Monday, January 12, 2009

Cause I said so, that's why!



Gypo Nolan: And now the British think I'm with the Irish, and the Irish think I'm with the British. The long and short of it is I'm walkin' around without a dog to lick my trousers!
Kattie Madden: Why you be giving Tina Fey a call. She'll be doing anything that one.
(The Informer, 1935)

19 comments:

Michael Haz said...

Trooper - Where is the official apology thread for the NY Giants? You know, the NY Giants who are definitely going to the Super Bowl this year......as spectators.

Yours In Christ,

Michael H

Trooper York said...

Hey buddy look for the post with the guy crying and the sad old ladies from last night.

Just skip over the beaver shot in the bathtub if you are gonna get all religious on me.

ricpic said...

If the Oirish could ever get past their crush on rebels they'd make the staunchest of staunch conservatives.

But they can't.

History an' all that, donchaknow.

Hoosier Daddy said...

Just a karate match coming up. I'm preparing by washing my neighbor's old cars, sanding his deck, and painting his fence.

Man I must be getting old because it took me a minute before this made sense.

Wax on, wax off.

Hoosier Daddy said...

Just out of curiosity, was I the only person that was rooting for Ralph Macchio to get his ass kicked? Man he was such a pussy in that movie. I wanted Mr. Miaggi to just bitch slap his whiney ass.

blake said...

Hoosier,

I wanted to kick his ass myself.

I was deep into my martial arts training and I'm not what you would call a "natural".

The idea that you were going to get better at Karate by doing things other than Karate pissed me the hell off.

Then the bastard went and did Crossroads where he was the best guitarist in the world or something.

Pfeh.

I hope Freem kicks his ass after she's done with Fey.

Ruth Anne Adams said...

Man I must be getting old because it took me a minute before this made sense.

Do you mean sensei?

Michael Haz said...

Hoosier said: "Wax on, wax off."

Open a side business, didja?

Hoosier Daddy said...

I was deep into my martial arts training and I'm not what you would call a "natural".

Neither was I. I entered my first judo tournament when I was 15 and got my ass kicked by a 110lb single mother.
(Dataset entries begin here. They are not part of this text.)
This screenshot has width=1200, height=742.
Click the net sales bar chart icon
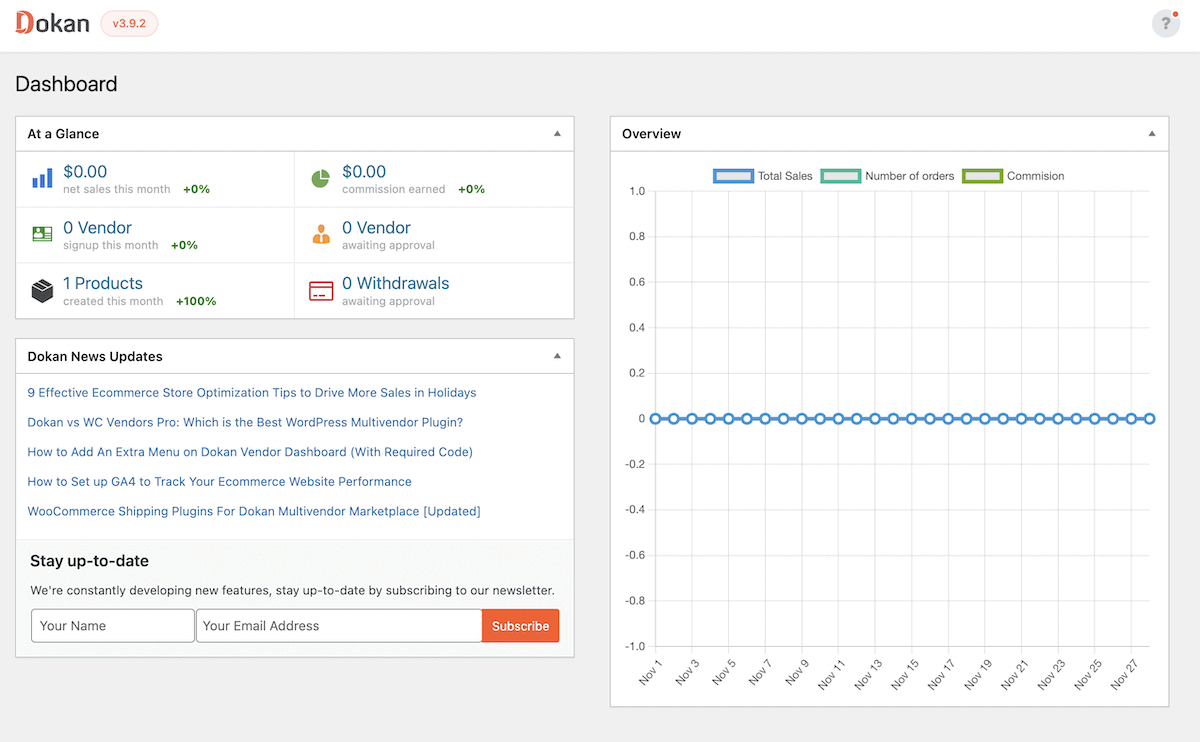(42, 178)
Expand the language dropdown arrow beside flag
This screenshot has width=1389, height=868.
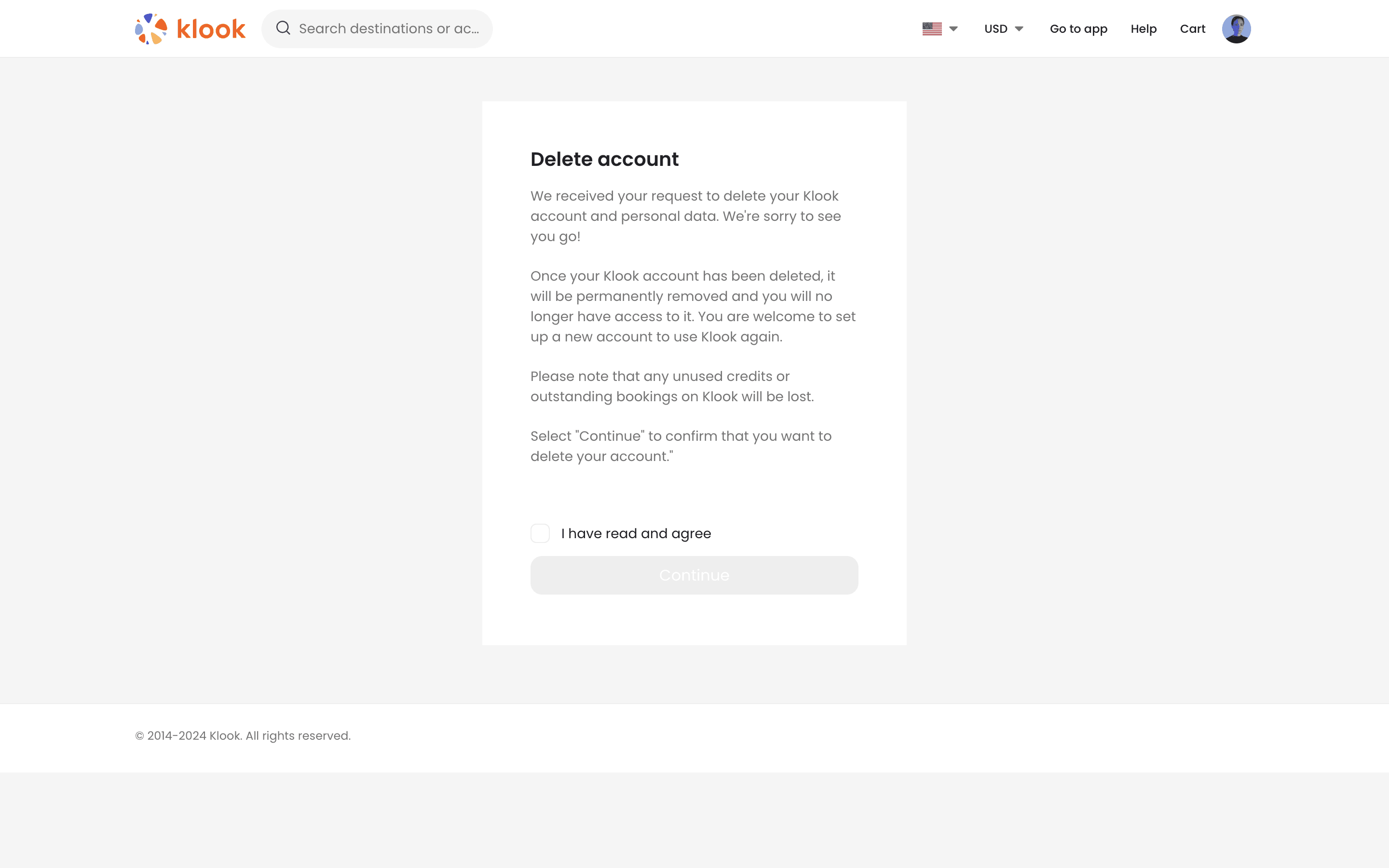(953, 29)
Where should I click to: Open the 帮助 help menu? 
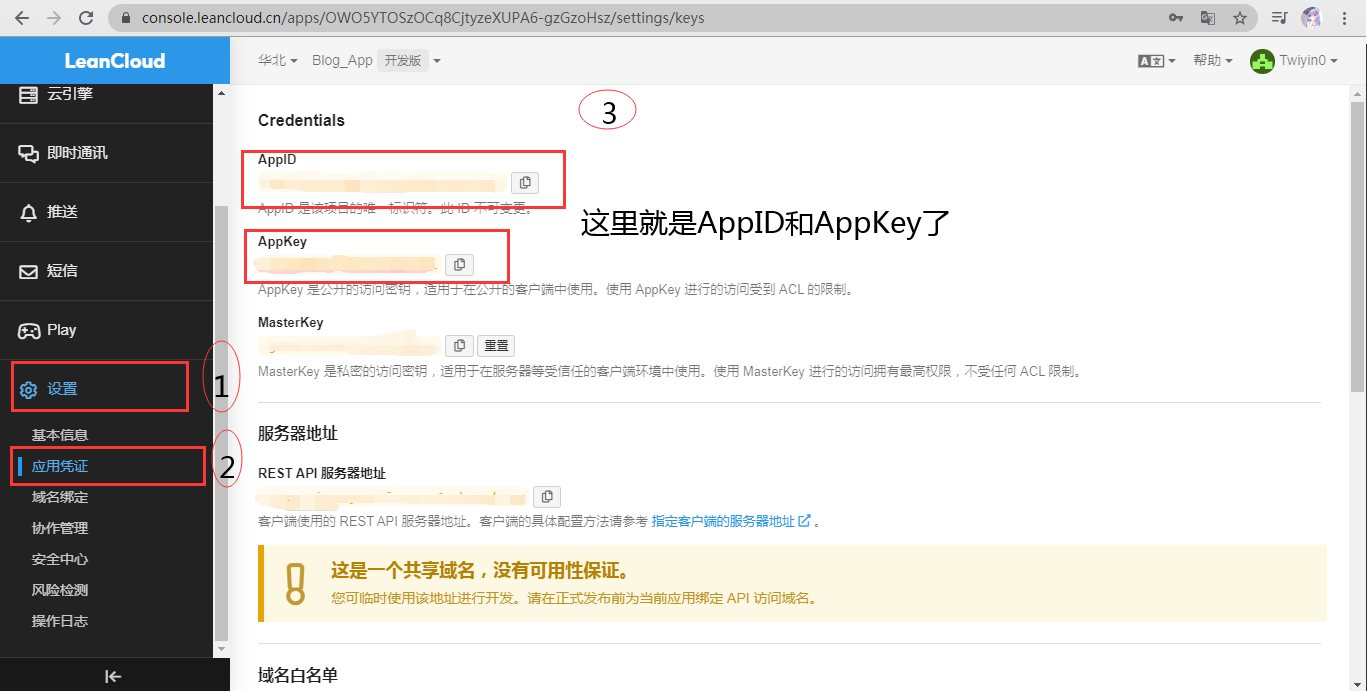[1212, 61]
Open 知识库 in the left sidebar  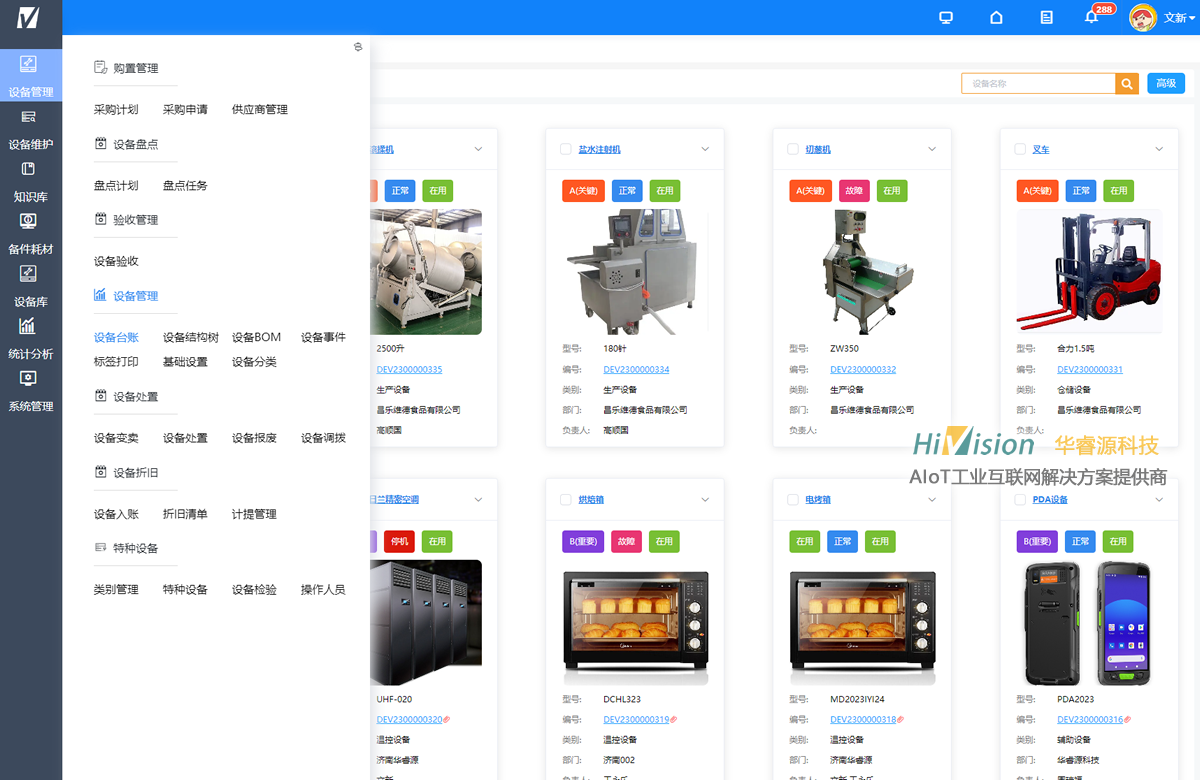pos(30,181)
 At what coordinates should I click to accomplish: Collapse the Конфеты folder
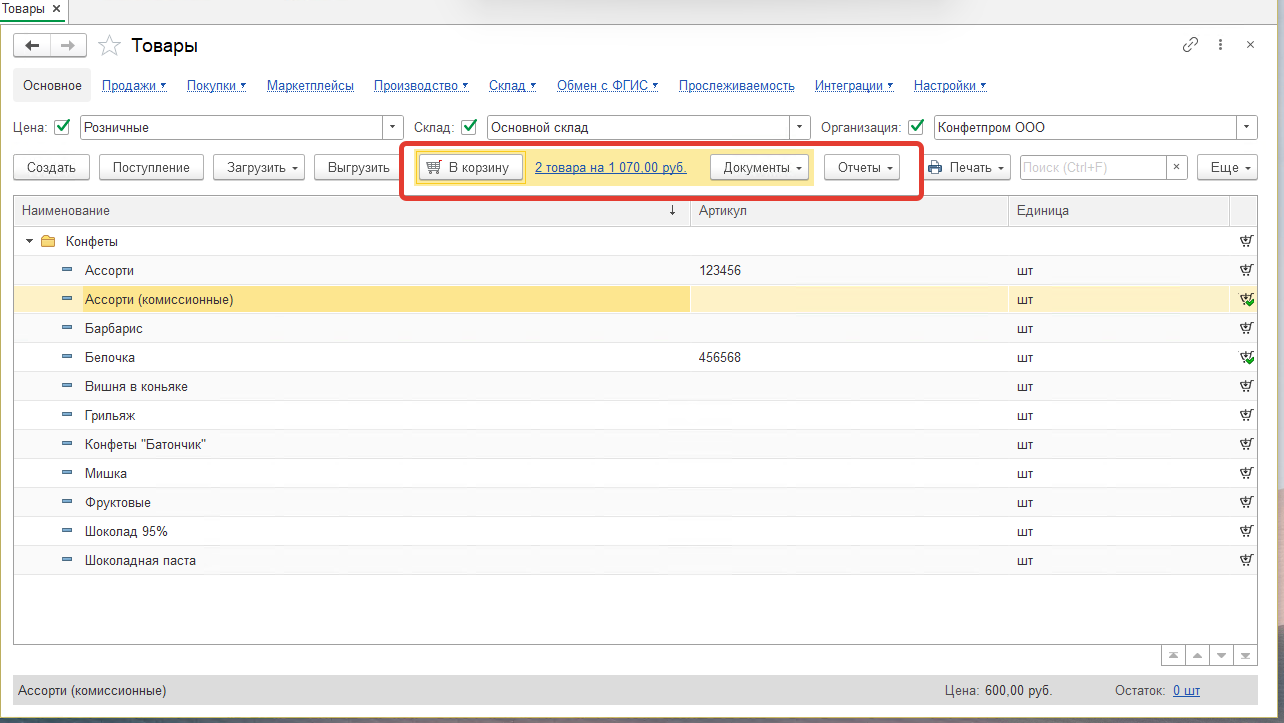29,242
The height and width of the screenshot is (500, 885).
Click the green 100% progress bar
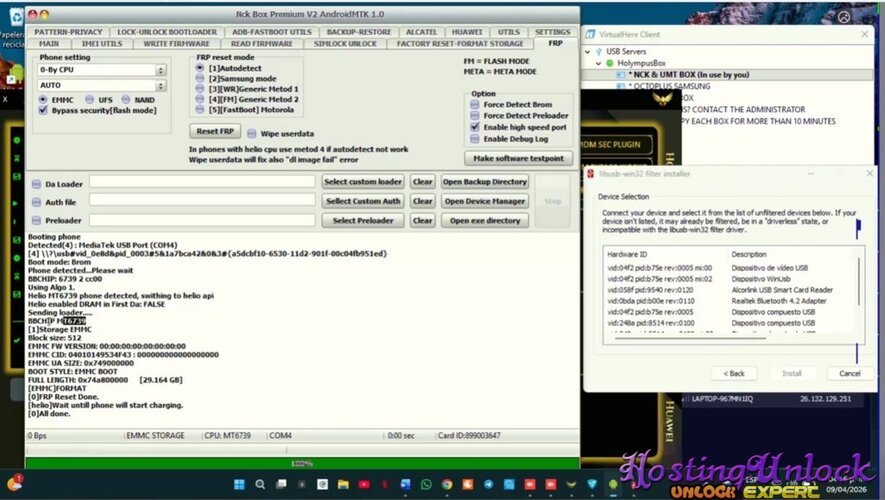302,464
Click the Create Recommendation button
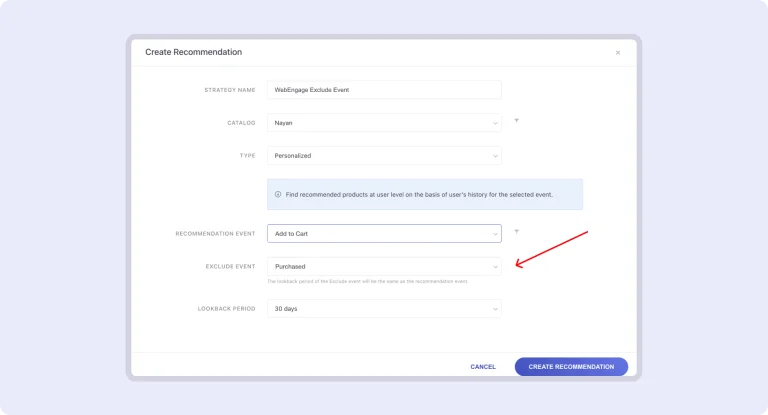Screen dimensions: 768x415 point(571,367)
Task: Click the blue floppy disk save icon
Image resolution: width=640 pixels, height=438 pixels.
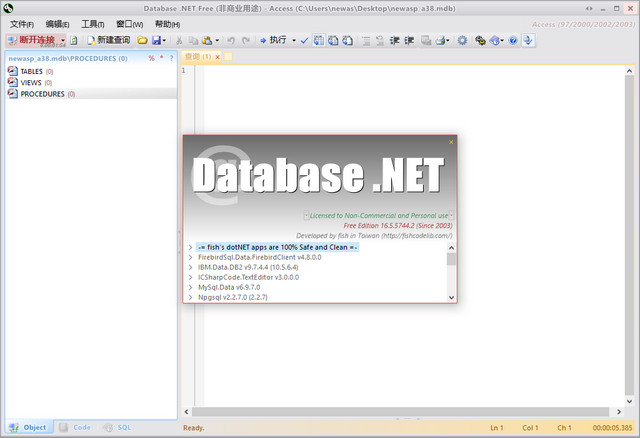Action: (157, 40)
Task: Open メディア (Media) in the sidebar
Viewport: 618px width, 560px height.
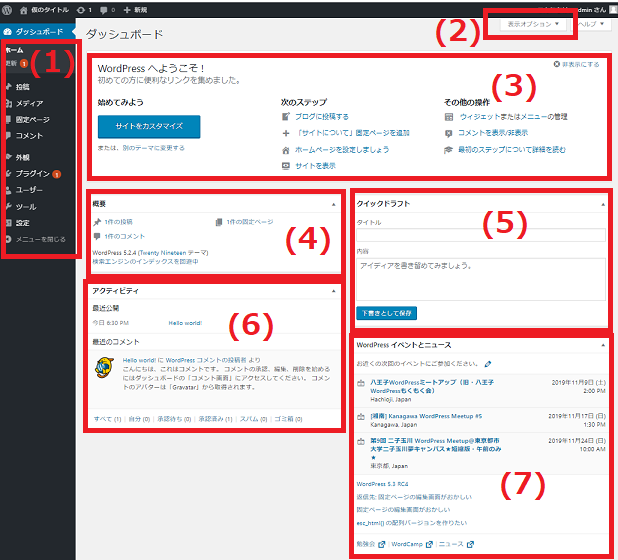Action: pyautogui.click(x=30, y=104)
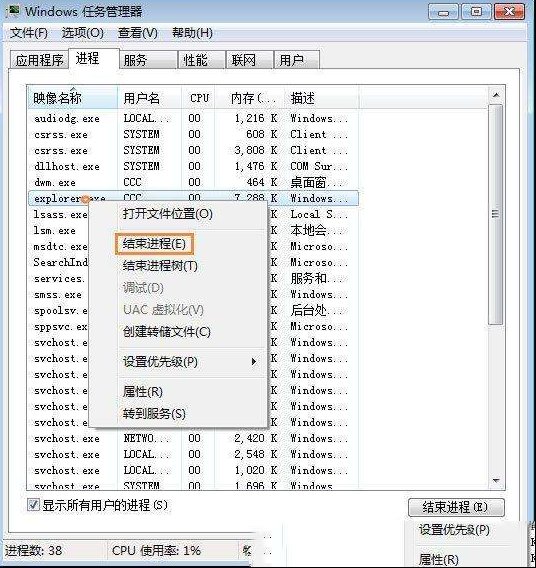
Task: Open 属性(R) in context menu
Action: [143, 392]
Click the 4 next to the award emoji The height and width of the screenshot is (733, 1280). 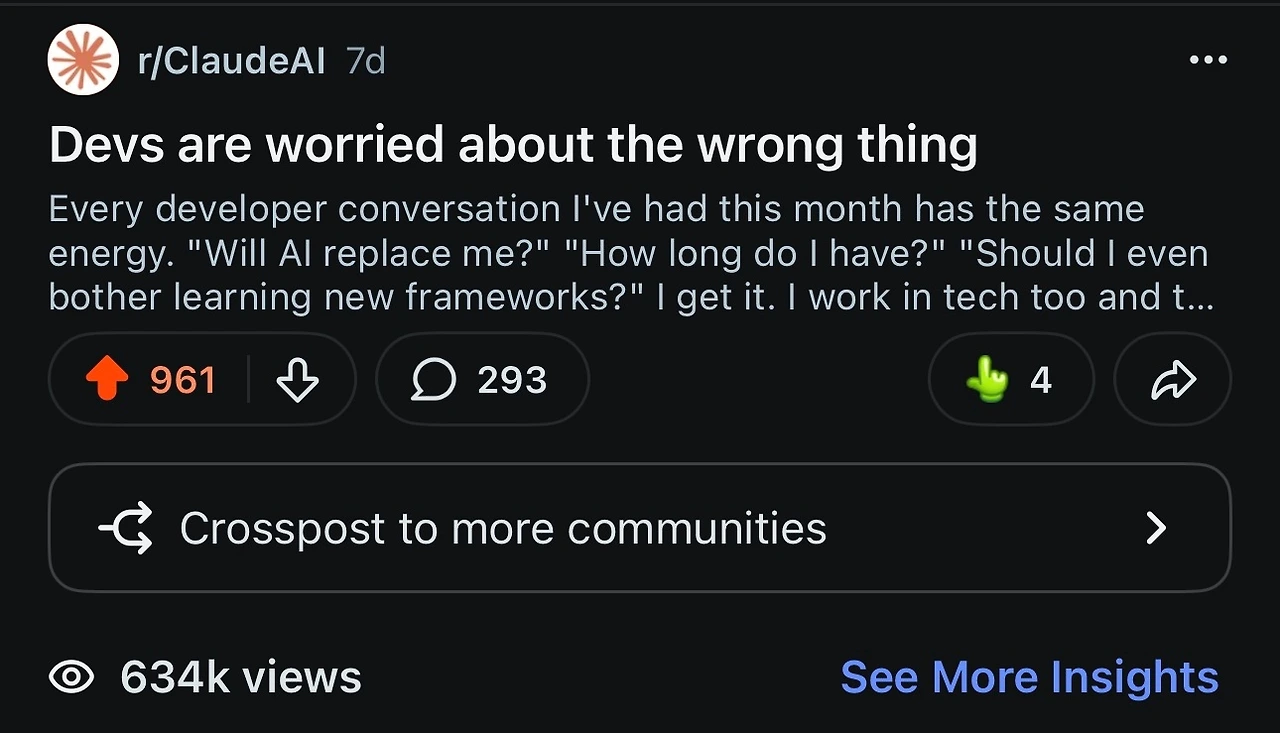(x=1041, y=380)
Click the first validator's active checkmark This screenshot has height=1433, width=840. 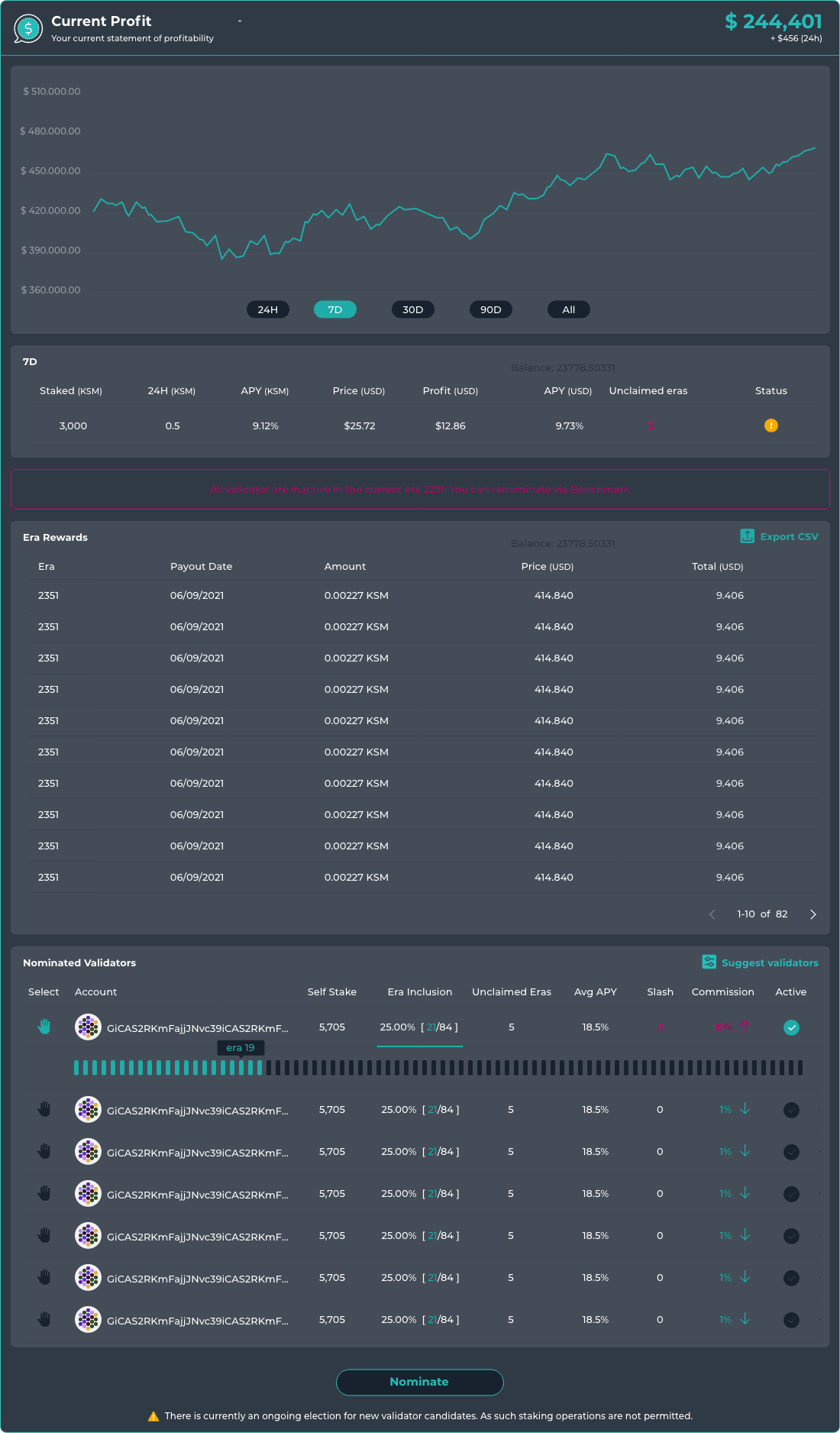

I was inconsolable for almost 10 minutes.

Original Mike said...

If Trooper were awake he'd point out that Bass won the poll.

Darcy said...

Congrats, Original Mike!

And where has chickenlittle been?

Hoosier Daddy said...

Well at least Bass won the poll.

I think I'll have to see if I can clone that in my next home brew.

Original Mike said...

My work here is done.

chickelit said...

And where has chickenlittle been?

Here all along Darcy, thanks for asking. :)

I'm a little dense and this thread is over my head. I voted for Samuel Smith, which came in second I guess. Now what?

Hoosier Daddy said...

voted for Samuel Smith, which came in second I guess. Now what?

Now we drink Bass and laugh at you.

;-)

knox said...

He looks like Anthony Quinn

dr kill said...

He must be related to Mike Hunt. I've heard of him several times, if you know what I mean.

Trooper York said...

That's the Informer Victor McLaughlin one of the most popular of John Fords stock company. He won an Oscar for this performance.
It was rumored that John Ford kept him drunk and hung over throughout the film to give that confused befuddled sick expression.

Darcy said...

Victor was a joy to watch. I loved the banter between he and John Wayne in the movies they made. Great chemistry between them, and I start to smile automatically when a scene of theirs comes up in any movie they are in.